Loss of Euro 2008 will cost state €50m

IRELAND will lose €50m in tourist revenue following its failure to guarantee two venues for the 2008 European soccer championships.

Loss of Euro 2008 will cost state €50m

The European football authority, UEFA, yesterday chose Austria and Switzerland to jointly host the games which were expected to attract an extra 100,000 soccer mad visitors to this country.

The Irish-Scottish bid finished fourth out of seven submissions, alongside rank outsiders Russia and Bosnia-Croatia.

Taoiseach Bertie Ahern put a brave face on things admitting the outcome was disappointing but congratulating all concerned with the joint bid.

But the outcome led to a welter of recriminations with Fine Gael, Labour and the Green Party blaming internal divisions between Fianna Fáil and the Progressive Democrats.
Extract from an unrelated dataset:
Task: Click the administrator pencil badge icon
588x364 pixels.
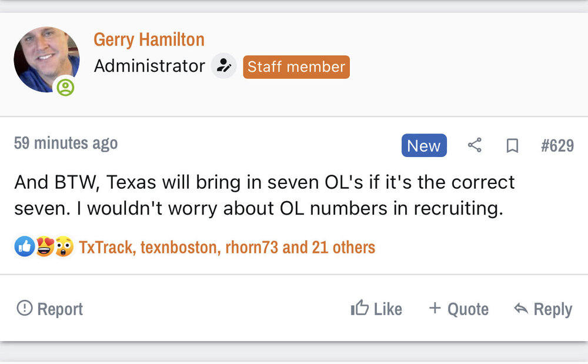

UEFA said they did not comment on the details of the various bids. "The bid by Austria-Switzerland had strength across all areas and was always going to be hard to beat," a UEFA spokesman said.

But sources close to the process in Geneva said the Irish-Scottish effort failed for three reasons including doubts about the required two Irish venues. Other factors were security risks associated with having three venues in Glasgow and doubt about funding, especially at the Irish end of things.

Fine Gael sports spokesman, Jimmy Deenihan, said Government interference with the internal affairs of both the FAI and the GAA contributed to the creation of a tangled mess whereby the two required Irish venues could not be guaranteed to UEFA.

Mr Deenihan said the Taoiseach had persuaded the FAI to abandon their own stadium and also heavily influenced a GAA vote aimed at easing the ban on soccer at Croke Park.

"These could have been the two Irish stadia. But to make matters worse the Government failed abysmally to deliver its promised alternative of a National Stadium," the FG TD said.

Labour leader Pat Rabbitte said the outcome showed UEFA had no faith in Mr Ahern's guarantee on providing the required two venues to augment the six Scottish stadia.

Green Party sports spokesman Paul Gogarty described the Government's handling of the provision of venues as totally shambolic.

Sports Minister John O'Donoghue, who had said the games would net 50m in tourist revenue from 100,000 extra visitors, conceded he would have liked more clarity in relation to the venues.

"But the reality of the situation is that the bid did not fail because of Ireland.

"Ireland supported the bid all the way," the Minister said.